By the time the album's third track kicks in, the aching, GRAMMY-winning "It's Too Late," which she wrote with Toni Stern, the listener is gifted with three astounding original songs in a row. It's a feat fitting for a greatest hits collection.
But therein lies the magic, and gravity, of Tapestry. "Home Again" and "Beautiful" both fit into that warm feeling Adler tried to concoct in the studio, the former an obvious allusion to that living room feel and the latter the namesake of the Tony-winning Broadway musical in which King's pop hits were transposed to wild success on the Great White Way.

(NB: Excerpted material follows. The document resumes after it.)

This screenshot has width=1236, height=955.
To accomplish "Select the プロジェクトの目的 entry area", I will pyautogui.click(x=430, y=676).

"You've Got a Friend," the first track on the album's B-side, which Carole wrote in response to Taylor's "Fire and Rain" in which he sang, "I've seen lonely times when I could not find a friend," is an emotional epicenter for King. She initially employs the might of those single piano notes she favors with melancholy vocals when she mournfully sings, "When you're down," later crescendoing into the resounding proclamation of "I'll be there." King later said writing the song was so easy, it was one of the most incredible songwriting experiences of her life.

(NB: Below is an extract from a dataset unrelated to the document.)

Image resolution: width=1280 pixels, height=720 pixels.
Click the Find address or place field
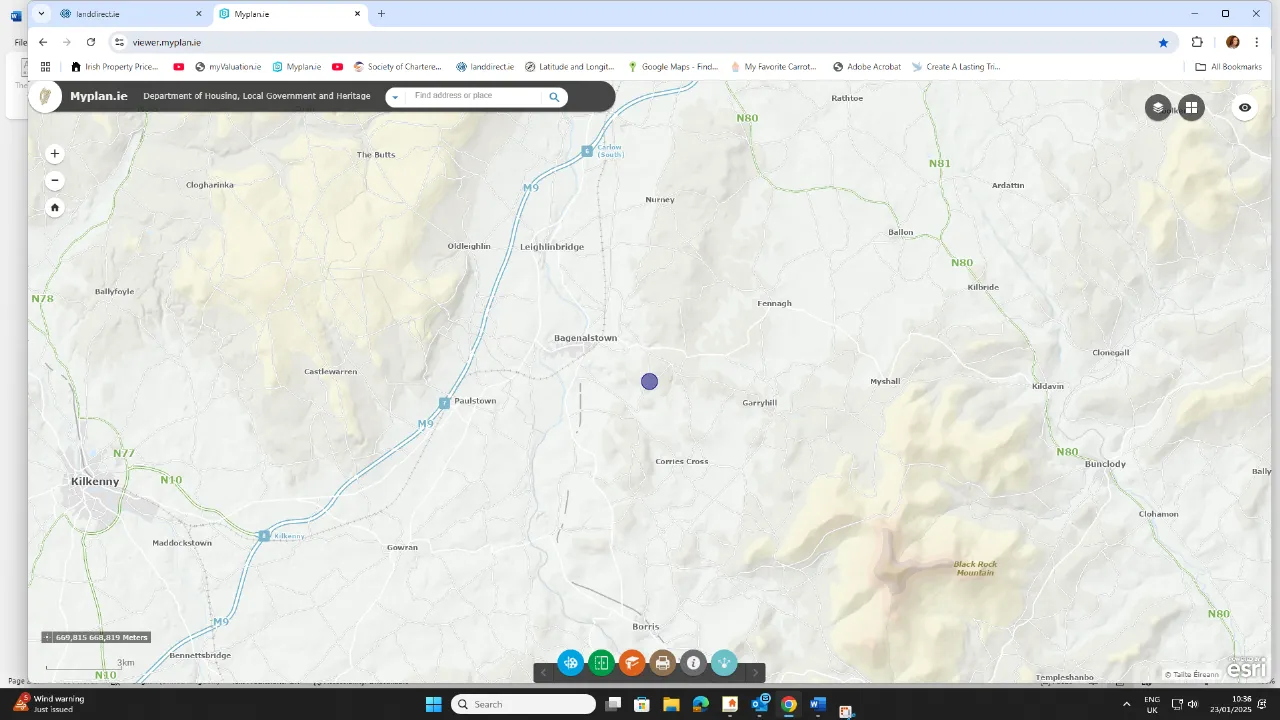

As for the rest of Tapestry, King takes a page from Writer and returns to her favorite songs written for other artists: Her first hit, "Will You Love Me Tomorrow?," now infused with sweet emotion, featured backing vocals from Mitchell and Taylor, while her version of "(You Make Me Feel Like) A Natural Woman," remade all her own, serves as an understated companion piece to Aretha Franklin's beloved rendition.
"Tapestry changed my life," King said of its personal impact upon its release on Feb. 10, 1971, after taking three weeks to record the album with a $22,000 production budget. "In an immediate way, it gave me financial independence, which was really wonderful. Less immediate and in an ongoing way, it opened doors." She also separated its success from her life at the time: caring for two kids and expecting a third. "I buried myself in (motherhood) and kept fame and the whole thing around success at bay. And I think I did that successfully."

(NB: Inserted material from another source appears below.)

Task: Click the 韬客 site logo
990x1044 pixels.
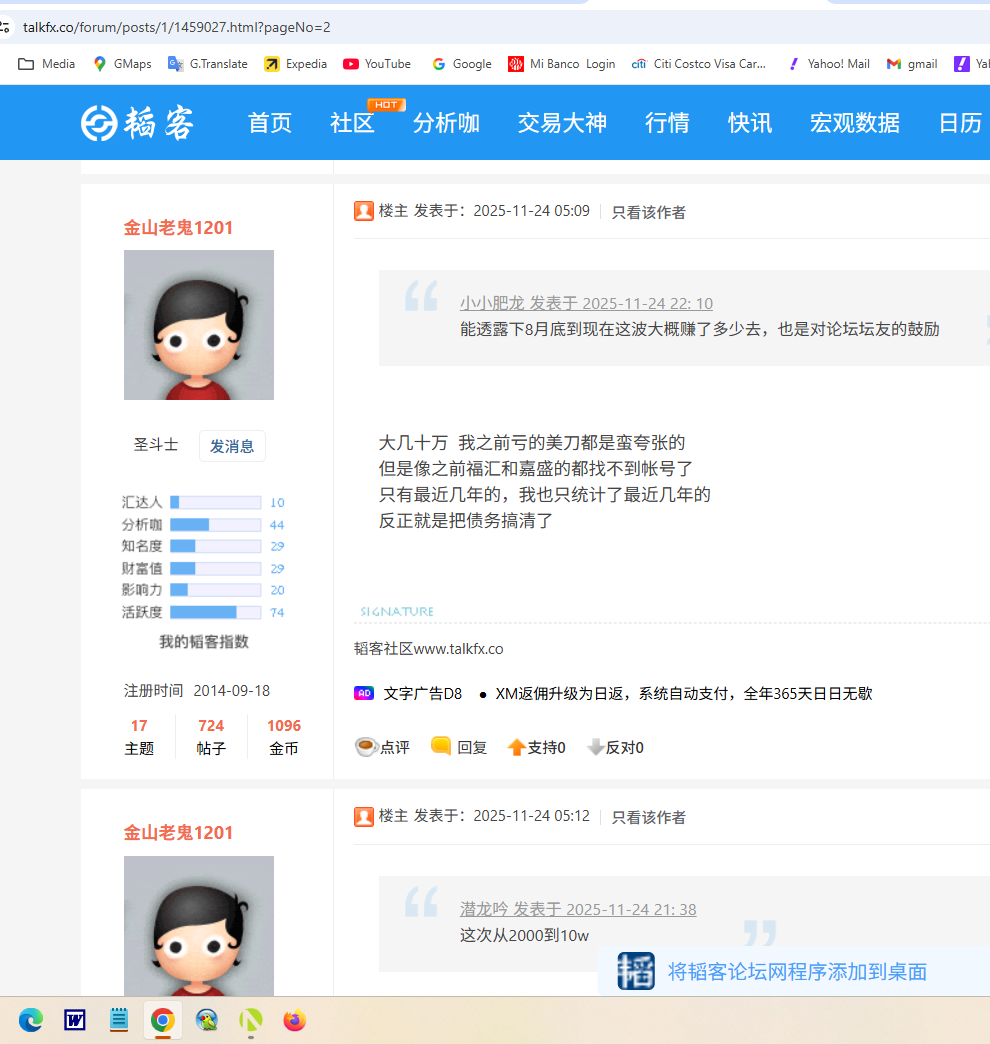Action: tap(137, 123)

On a larger scale, Tapestry solidified the singer/songwriter genre and was a brick in the road to a decade, and soon generations, of artists both writing and performing personal songs, sounding like they were made by hand with lyrics so freshly handwritten you could still smell the pencil. A disparate list of cultural icons and works could have King and Tapestry to thank for paving the way, among them the career of the songwriter-turned-artist Barry Manilow to Taylor Swift albums like Folklore and Evermore.
Did Carole King know she had lightning in a bottle? Does she even know when she's writing a good song? "You like to think we do know, but you don't always," she explained in a 2012 interview. "We never know. It's a big, old, crazy thing."